# What the task requires:
What you give back should be exactly the opening lines of the data, ending with the line that contains "This screenshot has width=1001, height=818." and including it.

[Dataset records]
━━━━━━━━━━

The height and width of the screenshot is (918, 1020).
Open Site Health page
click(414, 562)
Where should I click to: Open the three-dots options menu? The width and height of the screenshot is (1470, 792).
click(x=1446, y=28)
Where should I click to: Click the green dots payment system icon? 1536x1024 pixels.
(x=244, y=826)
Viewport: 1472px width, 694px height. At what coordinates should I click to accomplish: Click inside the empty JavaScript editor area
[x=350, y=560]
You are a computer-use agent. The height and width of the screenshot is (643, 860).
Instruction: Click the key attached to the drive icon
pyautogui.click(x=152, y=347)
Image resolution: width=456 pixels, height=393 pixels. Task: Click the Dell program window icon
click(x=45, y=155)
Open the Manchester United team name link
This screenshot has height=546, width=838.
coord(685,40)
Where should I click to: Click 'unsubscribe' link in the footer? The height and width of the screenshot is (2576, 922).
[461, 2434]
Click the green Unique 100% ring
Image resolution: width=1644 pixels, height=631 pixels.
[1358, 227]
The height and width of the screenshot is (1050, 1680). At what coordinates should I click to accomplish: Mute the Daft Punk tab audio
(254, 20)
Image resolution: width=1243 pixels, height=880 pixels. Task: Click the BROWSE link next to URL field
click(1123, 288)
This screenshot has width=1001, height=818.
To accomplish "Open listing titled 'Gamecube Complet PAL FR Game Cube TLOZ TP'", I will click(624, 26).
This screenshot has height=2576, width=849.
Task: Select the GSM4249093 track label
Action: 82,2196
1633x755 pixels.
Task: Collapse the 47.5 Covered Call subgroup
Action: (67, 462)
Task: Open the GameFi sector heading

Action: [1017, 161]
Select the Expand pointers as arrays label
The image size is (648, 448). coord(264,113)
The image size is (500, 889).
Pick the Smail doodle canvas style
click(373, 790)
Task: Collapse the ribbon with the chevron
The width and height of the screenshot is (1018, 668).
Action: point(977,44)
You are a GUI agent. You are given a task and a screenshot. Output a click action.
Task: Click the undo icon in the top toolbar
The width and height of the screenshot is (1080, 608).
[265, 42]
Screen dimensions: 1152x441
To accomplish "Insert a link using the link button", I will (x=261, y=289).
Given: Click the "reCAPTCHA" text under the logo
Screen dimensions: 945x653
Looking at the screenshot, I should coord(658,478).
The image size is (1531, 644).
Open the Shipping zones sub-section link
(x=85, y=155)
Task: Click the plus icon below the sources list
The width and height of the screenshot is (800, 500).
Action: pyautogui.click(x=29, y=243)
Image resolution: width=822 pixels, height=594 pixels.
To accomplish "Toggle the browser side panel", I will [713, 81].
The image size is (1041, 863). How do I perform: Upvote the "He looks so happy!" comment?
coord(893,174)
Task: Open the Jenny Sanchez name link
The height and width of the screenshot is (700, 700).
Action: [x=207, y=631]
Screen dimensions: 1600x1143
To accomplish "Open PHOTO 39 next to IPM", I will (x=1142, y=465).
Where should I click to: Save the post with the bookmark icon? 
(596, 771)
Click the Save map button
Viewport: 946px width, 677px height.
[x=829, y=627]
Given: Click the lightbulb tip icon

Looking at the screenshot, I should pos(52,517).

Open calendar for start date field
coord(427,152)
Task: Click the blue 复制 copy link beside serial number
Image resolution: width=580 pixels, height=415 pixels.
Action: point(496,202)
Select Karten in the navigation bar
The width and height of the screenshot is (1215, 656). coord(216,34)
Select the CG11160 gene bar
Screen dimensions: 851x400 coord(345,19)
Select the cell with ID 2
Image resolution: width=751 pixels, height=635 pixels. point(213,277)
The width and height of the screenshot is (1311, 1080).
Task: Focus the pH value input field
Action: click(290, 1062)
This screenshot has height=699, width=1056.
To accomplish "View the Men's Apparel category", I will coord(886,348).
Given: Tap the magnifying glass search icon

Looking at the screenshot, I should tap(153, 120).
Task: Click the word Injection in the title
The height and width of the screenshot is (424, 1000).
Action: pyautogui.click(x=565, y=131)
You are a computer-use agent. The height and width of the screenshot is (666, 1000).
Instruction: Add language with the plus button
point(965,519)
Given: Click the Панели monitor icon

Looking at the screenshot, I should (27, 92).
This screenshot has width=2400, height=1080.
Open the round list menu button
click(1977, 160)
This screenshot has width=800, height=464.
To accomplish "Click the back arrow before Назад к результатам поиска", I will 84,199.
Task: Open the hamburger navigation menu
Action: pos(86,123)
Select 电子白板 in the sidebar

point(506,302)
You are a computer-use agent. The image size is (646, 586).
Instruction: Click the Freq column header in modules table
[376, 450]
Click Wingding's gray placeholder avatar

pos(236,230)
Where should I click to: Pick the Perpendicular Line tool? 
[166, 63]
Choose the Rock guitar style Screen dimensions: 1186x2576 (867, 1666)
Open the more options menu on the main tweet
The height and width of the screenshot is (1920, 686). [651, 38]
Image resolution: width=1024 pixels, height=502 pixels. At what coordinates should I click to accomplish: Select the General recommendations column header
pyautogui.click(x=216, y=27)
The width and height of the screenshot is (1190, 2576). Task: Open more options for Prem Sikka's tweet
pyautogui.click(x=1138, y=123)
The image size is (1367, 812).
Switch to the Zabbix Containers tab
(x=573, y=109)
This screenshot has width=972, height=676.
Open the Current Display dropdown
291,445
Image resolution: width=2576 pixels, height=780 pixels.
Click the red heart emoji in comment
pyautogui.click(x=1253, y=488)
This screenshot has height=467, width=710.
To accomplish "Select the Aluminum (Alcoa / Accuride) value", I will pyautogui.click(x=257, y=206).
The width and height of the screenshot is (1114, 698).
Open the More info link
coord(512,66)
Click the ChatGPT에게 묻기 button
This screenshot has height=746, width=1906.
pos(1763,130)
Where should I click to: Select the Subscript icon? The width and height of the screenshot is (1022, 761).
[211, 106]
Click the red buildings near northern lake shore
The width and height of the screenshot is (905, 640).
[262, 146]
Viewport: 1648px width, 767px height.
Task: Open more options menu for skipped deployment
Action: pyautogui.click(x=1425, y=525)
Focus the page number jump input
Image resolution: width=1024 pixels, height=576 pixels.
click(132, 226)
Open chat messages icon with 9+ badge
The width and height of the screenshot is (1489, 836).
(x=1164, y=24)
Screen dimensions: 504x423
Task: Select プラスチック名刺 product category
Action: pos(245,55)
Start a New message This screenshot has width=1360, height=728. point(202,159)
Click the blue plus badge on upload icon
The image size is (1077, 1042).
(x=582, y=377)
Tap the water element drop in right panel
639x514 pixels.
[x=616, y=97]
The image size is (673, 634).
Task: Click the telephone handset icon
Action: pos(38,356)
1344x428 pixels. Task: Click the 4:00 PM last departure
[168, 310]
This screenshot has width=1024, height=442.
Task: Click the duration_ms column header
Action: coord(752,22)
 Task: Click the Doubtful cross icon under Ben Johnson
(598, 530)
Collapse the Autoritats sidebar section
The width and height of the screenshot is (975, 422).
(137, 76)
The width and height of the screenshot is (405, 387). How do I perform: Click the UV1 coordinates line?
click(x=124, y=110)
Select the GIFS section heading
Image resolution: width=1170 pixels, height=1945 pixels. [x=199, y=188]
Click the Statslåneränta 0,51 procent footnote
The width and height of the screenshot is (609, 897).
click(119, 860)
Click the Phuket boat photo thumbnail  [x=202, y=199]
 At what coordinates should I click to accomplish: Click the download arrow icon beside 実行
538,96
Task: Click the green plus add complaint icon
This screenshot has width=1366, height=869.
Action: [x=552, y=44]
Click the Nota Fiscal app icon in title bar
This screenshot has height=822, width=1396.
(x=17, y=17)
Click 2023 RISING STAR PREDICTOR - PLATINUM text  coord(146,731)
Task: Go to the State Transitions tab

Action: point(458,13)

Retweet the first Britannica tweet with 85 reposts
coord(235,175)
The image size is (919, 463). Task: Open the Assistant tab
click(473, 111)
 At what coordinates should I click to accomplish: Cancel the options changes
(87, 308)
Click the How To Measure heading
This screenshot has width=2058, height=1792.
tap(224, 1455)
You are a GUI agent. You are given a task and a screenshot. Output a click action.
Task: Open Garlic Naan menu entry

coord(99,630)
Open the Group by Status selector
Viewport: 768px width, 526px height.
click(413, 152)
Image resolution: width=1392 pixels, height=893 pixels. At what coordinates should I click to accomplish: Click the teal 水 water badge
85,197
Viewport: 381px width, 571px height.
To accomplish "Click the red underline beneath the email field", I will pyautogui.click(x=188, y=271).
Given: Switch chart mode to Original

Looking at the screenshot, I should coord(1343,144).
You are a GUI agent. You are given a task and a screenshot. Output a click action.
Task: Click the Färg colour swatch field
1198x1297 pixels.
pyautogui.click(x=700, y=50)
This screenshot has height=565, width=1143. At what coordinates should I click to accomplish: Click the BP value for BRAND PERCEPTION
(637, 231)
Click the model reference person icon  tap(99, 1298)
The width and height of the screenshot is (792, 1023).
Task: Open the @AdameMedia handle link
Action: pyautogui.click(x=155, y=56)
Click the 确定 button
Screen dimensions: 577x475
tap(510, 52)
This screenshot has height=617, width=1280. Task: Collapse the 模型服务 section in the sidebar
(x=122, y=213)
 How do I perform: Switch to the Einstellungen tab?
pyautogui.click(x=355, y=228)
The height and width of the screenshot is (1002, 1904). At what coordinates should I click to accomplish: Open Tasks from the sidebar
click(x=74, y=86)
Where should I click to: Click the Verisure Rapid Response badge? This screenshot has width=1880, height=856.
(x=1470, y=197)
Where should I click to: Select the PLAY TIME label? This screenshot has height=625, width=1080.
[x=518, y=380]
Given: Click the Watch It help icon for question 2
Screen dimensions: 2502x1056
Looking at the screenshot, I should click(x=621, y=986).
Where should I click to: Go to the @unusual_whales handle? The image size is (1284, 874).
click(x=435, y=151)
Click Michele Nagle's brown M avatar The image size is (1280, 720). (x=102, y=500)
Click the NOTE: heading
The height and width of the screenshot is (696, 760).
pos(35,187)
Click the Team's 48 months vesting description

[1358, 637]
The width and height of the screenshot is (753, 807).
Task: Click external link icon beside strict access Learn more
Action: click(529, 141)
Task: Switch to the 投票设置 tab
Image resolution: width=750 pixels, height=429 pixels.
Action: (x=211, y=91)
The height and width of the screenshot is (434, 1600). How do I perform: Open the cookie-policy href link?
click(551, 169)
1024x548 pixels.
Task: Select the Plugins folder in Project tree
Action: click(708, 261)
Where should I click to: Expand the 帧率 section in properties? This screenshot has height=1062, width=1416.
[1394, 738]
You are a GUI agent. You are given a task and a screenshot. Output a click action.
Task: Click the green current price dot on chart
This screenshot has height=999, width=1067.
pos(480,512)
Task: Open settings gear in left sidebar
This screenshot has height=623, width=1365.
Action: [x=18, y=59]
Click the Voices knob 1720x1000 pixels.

━━━━━━━━━━

# Exercise output:
The height and width of the screenshot is (918, 1020).
Open Site Health page
click(414, 562)
Where should I click to: Open the three-dots options menu? The width and height of the screenshot is (1470, 792).
click(x=1446, y=28)
Where should I click to: Click the green dots payment system icon? 1536x1024 pixels.
(x=244, y=826)
Viewport: 1472px width, 694px height. At what coordinates should I click to accomplish: Click inside the empty JavaScript editor area
[x=350, y=560]
You are a computer-use agent. The height and width of the screenshot is (643, 860).
Instruction: Click the key attached to the drive icon
pyautogui.click(x=152, y=347)
Image resolution: width=456 pixels, height=393 pixels. Task: Click the Dell program window icon
click(x=45, y=155)
Open the Manchester United team name link
This screenshot has height=546, width=838.
coord(685,40)
Where should I click to: Click 'unsubscribe' link in the footer? The height and width of the screenshot is (2576, 922).
[461, 2434]
Click the green Unique 100% ring
Image resolution: width=1644 pixels, height=631 pixels.
[1358, 227]
The height and width of the screenshot is (1050, 1680). At what coordinates should I click to accomplish: Mute the Daft Punk tab audio
(254, 20)
Image resolution: width=1243 pixels, height=880 pixels. Task: Click the BROWSE link next to URL field
click(1123, 288)
This screenshot has width=1001, height=818.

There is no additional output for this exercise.